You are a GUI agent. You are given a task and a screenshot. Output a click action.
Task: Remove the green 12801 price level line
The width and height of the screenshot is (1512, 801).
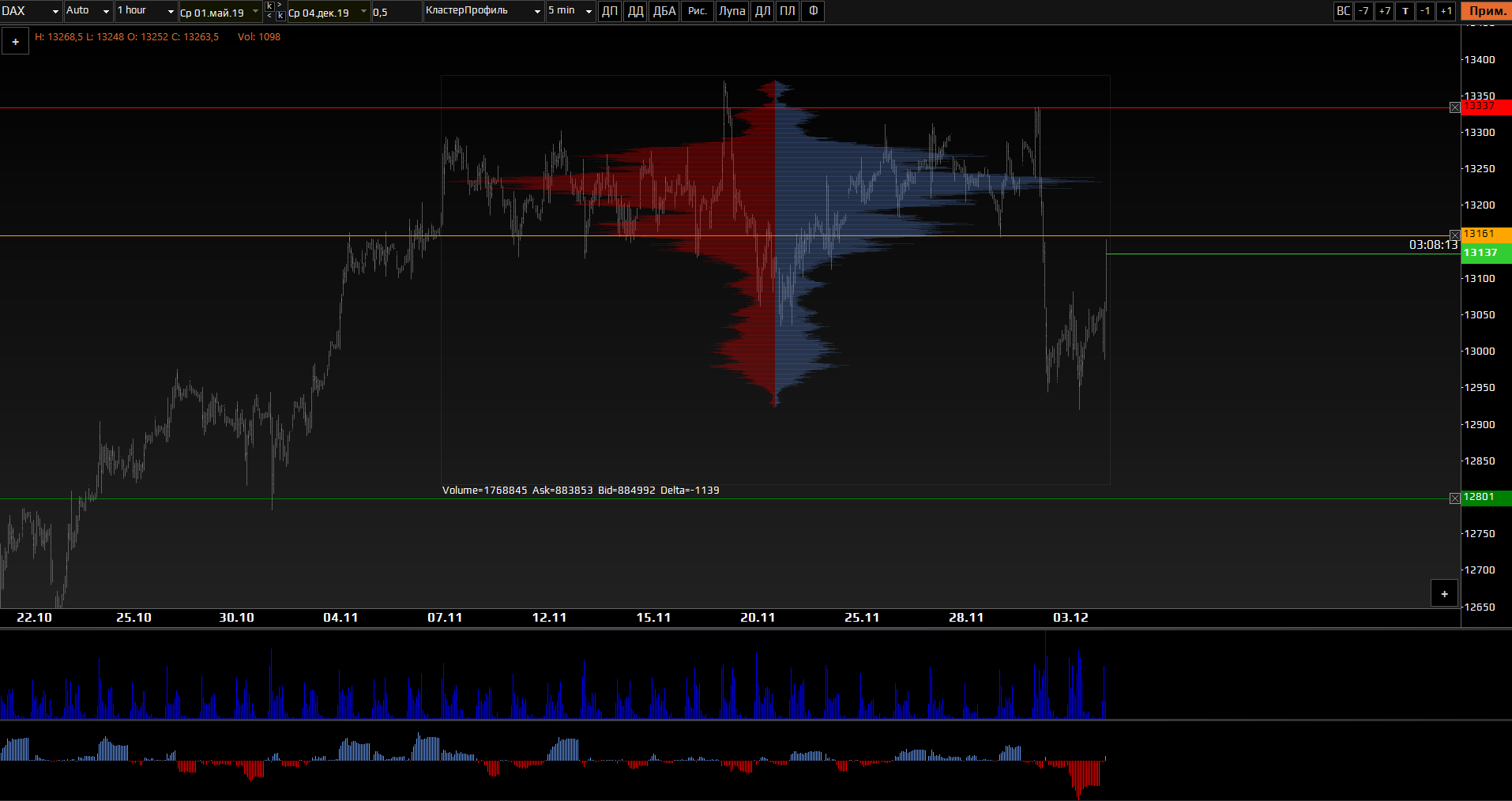coord(1455,498)
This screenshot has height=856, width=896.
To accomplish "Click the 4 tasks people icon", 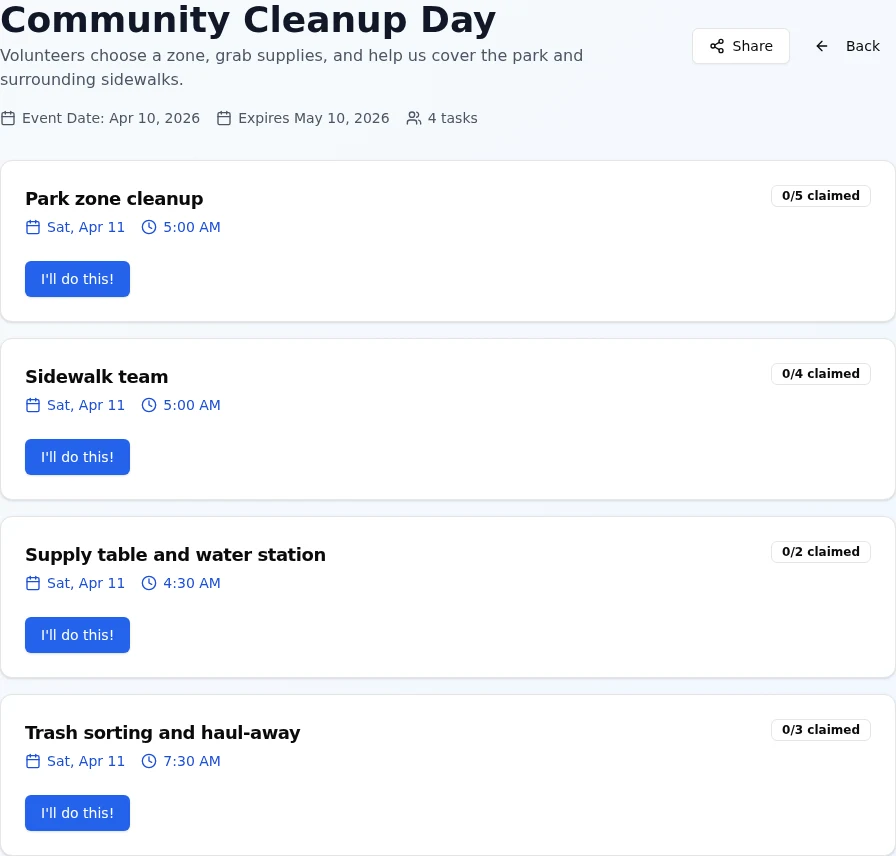I will [x=414, y=118].
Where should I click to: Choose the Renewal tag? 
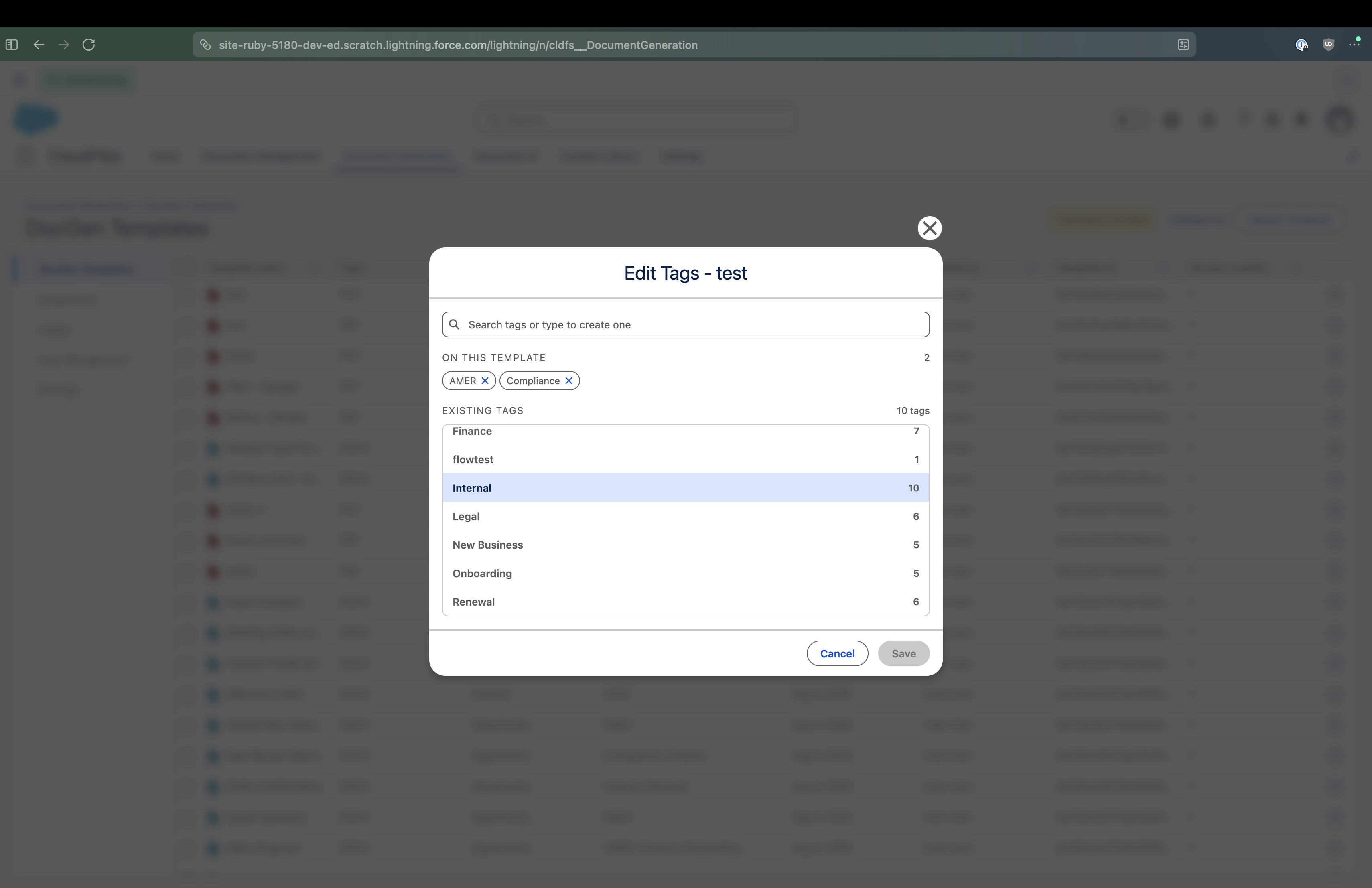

________________

*Task goal:*
Pictures are to be omitted; otherwise, every line from the first line of the listing through the line containing "This screenshot has height=856, width=896." must be reproduced exactly, both ends included.

*Response box:*
You are a GUI agent. You are given a task and a screenshot. Output a click action.
Task: Remove the green 12801 price level line
The width and height of the screenshot is (1512, 801).
coord(1455,498)
This screenshot has height=856, width=896.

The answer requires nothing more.